The simplification of anything is always sensational. This was true when noted British philosopher Gilbert Chesterton wrote it in 1903 and a little over a century later, it still rings true today. Now, it’s cloud technologies that offer a way to sensationally simplify the administration and operation of key business technologies. From the office applications we all use on a daily basis, it is now a viable option for administrators to move keystone technologies such as their Identity and Access (Active Directory and LDAP) or their Email server (Exchange) to the cloud.

This allows your administrators to leverage the scale, resilience, and upgradability inherent in cloud architectures to simplify their operational practices and maximize their use of expensive skills and resources on higher-value activities. After all, it’s far more effective for your email administrator to focus on the email policies that are unique to your business instead of worrying about the availability and scale of your Exchange server — never mind the nightmare of applying the latest and greatest security patches!

However sensational this is, simply moving your Exchange server to Office 365 (O365) does not mean that all the concerns of the past are gone. Email continues to hold its title as the number one threat vector.

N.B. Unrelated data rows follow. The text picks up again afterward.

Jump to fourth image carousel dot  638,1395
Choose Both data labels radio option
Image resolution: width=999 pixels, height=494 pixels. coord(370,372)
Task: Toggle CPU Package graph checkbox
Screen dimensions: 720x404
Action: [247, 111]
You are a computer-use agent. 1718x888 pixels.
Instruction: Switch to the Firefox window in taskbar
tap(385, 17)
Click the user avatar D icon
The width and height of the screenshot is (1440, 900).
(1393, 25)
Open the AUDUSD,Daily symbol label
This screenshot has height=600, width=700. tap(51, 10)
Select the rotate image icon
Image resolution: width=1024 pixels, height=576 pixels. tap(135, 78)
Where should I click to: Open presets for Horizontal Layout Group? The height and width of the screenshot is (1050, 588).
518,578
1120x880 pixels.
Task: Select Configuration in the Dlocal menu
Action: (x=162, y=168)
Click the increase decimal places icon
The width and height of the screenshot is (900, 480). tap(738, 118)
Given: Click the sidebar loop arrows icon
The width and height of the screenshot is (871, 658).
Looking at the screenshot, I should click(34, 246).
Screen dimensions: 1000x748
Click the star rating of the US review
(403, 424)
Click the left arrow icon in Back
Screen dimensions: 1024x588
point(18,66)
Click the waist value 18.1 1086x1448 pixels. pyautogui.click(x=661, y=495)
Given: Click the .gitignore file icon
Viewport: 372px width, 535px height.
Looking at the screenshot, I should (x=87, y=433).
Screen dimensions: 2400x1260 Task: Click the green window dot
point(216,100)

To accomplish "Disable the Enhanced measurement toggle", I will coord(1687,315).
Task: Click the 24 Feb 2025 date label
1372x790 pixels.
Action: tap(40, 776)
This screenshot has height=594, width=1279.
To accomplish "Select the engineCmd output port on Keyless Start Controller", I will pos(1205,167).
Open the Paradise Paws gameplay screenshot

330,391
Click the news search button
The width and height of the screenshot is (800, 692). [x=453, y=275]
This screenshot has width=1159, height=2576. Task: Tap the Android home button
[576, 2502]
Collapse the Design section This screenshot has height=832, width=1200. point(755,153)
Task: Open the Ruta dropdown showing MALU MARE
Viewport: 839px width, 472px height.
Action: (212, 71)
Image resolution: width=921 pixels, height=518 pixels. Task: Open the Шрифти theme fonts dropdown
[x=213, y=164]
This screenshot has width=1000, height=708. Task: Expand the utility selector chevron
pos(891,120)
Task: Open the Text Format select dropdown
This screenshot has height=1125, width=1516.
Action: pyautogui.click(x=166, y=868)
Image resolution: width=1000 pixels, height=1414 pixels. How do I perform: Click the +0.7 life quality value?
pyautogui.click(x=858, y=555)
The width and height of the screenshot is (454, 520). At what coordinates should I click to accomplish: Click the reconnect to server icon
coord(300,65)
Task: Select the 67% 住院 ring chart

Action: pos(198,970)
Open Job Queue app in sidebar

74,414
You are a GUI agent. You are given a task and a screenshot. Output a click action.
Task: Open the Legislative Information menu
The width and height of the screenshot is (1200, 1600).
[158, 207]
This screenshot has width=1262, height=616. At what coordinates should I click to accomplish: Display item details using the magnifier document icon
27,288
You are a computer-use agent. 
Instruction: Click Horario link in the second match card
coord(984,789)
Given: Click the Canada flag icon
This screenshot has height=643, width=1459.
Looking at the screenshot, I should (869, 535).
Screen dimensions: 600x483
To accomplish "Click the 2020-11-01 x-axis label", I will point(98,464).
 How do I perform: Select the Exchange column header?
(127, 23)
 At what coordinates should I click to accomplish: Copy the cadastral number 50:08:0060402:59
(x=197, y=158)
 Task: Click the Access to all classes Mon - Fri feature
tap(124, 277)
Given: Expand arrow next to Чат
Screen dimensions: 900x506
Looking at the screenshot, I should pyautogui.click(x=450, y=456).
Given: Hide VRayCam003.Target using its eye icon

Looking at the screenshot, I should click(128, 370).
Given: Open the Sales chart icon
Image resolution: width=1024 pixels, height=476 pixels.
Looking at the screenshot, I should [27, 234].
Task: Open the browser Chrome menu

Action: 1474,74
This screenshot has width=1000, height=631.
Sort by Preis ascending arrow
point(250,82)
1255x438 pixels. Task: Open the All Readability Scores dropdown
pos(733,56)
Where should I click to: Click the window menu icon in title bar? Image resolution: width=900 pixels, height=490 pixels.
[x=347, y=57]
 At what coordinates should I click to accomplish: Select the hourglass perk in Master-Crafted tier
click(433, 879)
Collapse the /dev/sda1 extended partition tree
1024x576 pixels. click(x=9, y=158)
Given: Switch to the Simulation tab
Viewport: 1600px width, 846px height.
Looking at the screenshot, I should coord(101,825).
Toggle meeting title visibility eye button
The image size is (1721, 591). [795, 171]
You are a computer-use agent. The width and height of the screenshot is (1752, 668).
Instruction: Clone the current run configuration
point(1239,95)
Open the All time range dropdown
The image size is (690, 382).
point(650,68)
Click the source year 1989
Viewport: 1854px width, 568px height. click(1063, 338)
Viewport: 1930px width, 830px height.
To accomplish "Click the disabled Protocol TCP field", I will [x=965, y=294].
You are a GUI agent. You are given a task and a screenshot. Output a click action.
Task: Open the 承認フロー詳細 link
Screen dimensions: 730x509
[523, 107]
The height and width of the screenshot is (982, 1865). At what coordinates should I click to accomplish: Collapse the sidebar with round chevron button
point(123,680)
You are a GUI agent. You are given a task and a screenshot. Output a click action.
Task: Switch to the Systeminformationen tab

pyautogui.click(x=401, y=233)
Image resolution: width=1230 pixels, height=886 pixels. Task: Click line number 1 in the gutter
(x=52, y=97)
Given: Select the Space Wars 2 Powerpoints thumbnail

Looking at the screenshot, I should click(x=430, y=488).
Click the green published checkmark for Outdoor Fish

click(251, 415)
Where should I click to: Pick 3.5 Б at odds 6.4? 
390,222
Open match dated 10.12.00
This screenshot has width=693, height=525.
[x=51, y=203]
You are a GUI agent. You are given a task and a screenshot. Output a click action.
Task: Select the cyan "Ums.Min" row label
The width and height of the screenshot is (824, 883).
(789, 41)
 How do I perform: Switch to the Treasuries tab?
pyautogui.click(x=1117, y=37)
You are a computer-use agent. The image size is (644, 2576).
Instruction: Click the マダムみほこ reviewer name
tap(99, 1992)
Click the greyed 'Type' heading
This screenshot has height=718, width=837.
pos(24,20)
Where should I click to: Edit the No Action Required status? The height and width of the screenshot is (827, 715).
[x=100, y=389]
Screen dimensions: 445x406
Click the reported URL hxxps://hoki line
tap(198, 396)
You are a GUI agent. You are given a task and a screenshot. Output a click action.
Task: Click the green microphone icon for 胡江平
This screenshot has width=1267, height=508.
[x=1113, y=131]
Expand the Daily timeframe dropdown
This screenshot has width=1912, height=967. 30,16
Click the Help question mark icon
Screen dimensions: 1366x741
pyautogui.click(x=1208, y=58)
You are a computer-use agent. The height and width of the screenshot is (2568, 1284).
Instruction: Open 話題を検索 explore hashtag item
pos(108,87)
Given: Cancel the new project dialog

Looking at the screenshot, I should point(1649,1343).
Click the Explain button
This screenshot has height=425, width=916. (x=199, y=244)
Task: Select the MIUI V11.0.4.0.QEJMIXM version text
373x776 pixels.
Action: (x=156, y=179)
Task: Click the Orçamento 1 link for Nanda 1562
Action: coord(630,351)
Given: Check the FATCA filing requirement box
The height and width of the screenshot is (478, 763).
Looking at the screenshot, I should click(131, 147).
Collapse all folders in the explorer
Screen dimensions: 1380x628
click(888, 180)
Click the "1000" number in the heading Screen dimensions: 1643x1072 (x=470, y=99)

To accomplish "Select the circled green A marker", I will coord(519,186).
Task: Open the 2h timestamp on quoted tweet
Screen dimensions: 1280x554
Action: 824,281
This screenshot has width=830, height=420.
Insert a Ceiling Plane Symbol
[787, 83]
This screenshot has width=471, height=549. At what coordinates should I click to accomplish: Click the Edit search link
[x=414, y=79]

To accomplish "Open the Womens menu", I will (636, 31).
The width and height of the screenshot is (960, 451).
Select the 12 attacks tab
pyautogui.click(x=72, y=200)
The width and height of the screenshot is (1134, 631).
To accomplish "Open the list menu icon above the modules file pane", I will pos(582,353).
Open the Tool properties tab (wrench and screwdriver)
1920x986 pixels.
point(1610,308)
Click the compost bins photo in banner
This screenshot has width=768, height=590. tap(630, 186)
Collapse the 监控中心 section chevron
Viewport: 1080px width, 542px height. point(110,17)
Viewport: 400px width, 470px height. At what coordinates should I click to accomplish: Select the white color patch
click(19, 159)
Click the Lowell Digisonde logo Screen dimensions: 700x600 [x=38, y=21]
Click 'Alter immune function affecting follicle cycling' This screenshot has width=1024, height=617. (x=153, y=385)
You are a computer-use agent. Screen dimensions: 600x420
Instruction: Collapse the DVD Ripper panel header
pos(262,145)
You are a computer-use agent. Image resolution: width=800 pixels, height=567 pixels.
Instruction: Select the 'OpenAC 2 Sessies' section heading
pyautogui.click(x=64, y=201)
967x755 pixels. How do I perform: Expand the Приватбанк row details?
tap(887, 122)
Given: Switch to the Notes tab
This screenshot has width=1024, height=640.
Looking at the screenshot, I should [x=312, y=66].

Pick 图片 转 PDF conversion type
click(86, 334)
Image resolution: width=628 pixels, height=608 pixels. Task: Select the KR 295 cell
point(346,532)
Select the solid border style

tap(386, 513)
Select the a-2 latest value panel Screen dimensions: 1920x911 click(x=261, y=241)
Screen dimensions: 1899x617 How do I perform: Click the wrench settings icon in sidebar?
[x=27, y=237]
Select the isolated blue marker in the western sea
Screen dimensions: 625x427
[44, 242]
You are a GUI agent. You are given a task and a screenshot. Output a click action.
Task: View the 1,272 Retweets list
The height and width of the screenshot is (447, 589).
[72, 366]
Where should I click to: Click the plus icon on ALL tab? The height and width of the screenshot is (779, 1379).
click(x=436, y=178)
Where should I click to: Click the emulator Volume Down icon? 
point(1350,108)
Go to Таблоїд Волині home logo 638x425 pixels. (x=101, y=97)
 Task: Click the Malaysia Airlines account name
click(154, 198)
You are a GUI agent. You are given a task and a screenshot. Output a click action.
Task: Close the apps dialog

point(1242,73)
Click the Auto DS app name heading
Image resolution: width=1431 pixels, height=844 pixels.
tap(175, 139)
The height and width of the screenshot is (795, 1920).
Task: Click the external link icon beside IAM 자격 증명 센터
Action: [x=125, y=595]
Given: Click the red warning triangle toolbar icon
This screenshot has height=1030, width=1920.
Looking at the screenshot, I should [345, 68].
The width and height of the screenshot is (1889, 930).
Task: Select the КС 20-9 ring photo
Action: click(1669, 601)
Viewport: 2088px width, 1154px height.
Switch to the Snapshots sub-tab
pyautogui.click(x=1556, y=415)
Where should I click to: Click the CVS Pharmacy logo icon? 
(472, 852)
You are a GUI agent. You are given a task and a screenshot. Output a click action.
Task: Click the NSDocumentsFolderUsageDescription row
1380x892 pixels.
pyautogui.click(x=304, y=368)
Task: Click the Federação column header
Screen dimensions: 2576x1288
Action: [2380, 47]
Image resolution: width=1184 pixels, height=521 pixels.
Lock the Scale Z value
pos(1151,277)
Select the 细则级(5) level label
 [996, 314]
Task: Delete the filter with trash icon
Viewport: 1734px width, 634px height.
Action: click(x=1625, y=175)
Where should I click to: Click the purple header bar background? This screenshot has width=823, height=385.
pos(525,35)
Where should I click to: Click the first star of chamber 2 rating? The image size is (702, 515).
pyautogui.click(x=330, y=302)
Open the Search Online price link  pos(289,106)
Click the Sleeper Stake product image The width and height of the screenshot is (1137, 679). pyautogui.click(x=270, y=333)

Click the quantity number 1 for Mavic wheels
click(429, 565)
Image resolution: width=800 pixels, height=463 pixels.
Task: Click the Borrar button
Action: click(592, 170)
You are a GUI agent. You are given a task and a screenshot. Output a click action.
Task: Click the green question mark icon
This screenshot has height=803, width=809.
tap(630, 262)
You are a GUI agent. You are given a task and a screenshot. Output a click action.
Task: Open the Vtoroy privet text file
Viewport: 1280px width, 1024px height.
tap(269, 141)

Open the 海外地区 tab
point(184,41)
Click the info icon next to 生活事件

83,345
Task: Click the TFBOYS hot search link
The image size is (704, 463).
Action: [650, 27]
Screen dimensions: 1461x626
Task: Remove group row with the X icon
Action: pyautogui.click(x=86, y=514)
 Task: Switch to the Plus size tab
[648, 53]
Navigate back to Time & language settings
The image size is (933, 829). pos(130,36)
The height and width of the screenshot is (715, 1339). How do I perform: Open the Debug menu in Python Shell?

The Federal Bureau of Investigation (FBI) Internet Crime Complaint Center (IC3) recently announced that between January 2014 and October 2019, they had received complaints totaling over $2.1 billion in actual losses from Business Email Compromise (BEC) scams targeting Microsoft Office 365 and Google G Suite. BEC, also known as Email Account Compromise (EAC), is a form of fraud in which criminals use social engineering, deception, or other intrusion techniques to conduct unauthorized transfers of funds from a business to a fictitious supplier. The cybercriminals behind this invest in developing and designing phishing kits that target these cloud platforms, and in the words of the FBI “particularly Office 365 given its dominant market share.”

So, what can be done?

Put simply, the base security in Office 365 needs some augmentation. Microsoft offers several options to enhance the base security of the product via additional Advanced Threat Protection (ATP) 1 or 2 plans, or the Enterprise E5 offer. These add additional security around areas such as Safe Attachments, Safe Links/URLs, Phishing Protection as well as reporting and visibility options. The very existence of these products from Microsoft points to the need for customers to consider their security and how best to adjust that security to fit their specific needs. Naturally, there are options available from other vendors, to help address this need!

In this era of APIs, Microsoft has built Office 365 from the ground up with cloud capabilities like the Graph API that allow for the enrichment of native functionality. In fact, Gartner recently created a market category to track these solutions, which they’ve dubbed the Cloud Email Security Supplements (CESS) market segment. Moreover, Gartner also recommends a CESS to address gaps in the advanced threat capabilities of existing solutions.